## [ABOUT THIS TASK]
Write out all of the lines below, exactly and completely.

______________________________

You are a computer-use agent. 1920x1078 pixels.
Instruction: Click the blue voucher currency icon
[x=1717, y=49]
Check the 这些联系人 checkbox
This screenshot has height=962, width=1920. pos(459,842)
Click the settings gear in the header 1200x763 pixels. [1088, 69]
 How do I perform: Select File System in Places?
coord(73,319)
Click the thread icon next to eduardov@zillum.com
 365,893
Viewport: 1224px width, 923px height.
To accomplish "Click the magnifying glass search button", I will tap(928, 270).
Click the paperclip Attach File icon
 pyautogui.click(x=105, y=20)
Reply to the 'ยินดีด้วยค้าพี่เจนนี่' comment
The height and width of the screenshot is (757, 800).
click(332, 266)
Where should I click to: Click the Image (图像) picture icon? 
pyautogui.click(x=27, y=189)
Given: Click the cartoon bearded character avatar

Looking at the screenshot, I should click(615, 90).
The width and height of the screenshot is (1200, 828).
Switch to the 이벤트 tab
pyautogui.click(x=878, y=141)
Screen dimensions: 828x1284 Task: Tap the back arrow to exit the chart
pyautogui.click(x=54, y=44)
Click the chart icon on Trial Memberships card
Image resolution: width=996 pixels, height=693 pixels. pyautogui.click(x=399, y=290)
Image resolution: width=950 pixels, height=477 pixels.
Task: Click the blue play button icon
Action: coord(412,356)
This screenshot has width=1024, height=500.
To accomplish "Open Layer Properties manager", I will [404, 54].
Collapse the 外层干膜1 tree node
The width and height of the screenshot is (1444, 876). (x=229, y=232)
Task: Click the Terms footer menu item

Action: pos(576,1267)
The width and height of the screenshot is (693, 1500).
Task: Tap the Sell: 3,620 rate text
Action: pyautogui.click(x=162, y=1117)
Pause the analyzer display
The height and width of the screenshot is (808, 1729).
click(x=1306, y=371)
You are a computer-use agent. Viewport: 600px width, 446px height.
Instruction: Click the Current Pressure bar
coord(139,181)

______________________________

## [PROBLEM SOLUTION]
You are a computer-use agent. 1920x1078 pixels.
Instruction: Click the blue voucher currency icon
[x=1717, y=49]
Check the 这些联系人 checkbox
This screenshot has height=962, width=1920. pos(459,842)
Click the settings gear in the header 1200x763 pixels. [1088, 69]
 How do I perform: Select File System in Places?
coord(73,319)
Click the thread icon next to eduardov@zillum.com
 365,893
Viewport: 1224px width, 923px height.
To accomplish "Click the magnifying glass search button", I will tap(928, 270).
Click the paperclip Attach File icon
 pyautogui.click(x=105, y=20)
Reply to the 'ยินดีด้วยค้าพี่เจนนี่' comment
The height and width of the screenshot is (757, 800).
click(332, 266)
Where should I click to: Click the Image (图像) picture icon? 
pyautogui.click(x=27, y=189)
Given: Click the cartoon bearded character avatar

Looking at the screenshot, I should click(615, 90).
The width and height of the screenshot is (1200, 828).
Switch to the 이벤트 tab
pyautogui.click(x=878, y=141)
Screen dimensions: 828x1284 Task: Tap the back arrow to exit the chart
pyautogui.click(x=54, y=44)
Click the chart icon on Trial Memberships card
Image resolution: width=996 pixels, height=693 pixels. pyautogui.click(x=399, y=290)
Image resolution: width=950 pixels, height=477 pixels.
Task: Click the blue play button icon
Action: coord(412,356)
This screenshot has width=1024, height=500.
To accomplish "Open Layer Properties manager", I will [404, 54].
Collapse the 外层干膜1 tree node
The width and height of the screenshot is (1444, 876). (x=229, y=232)
Task: Click the Terms footer menu item

Action: pos(576,1267)
The width and height of the screenshot is (693, 1500).
Task: Tap the Sell: 3,620 rate text
Action: pyautogui.click(x=162, y=1117)
Pause the analyzer display
The height and width of the screenshot is (808, 1729).
click(x=1306, y=371)
You are a computer-use agent. Viewport: 600px width, 446px height.
Instruction: Click the Current Pressure bar
coord(139,181)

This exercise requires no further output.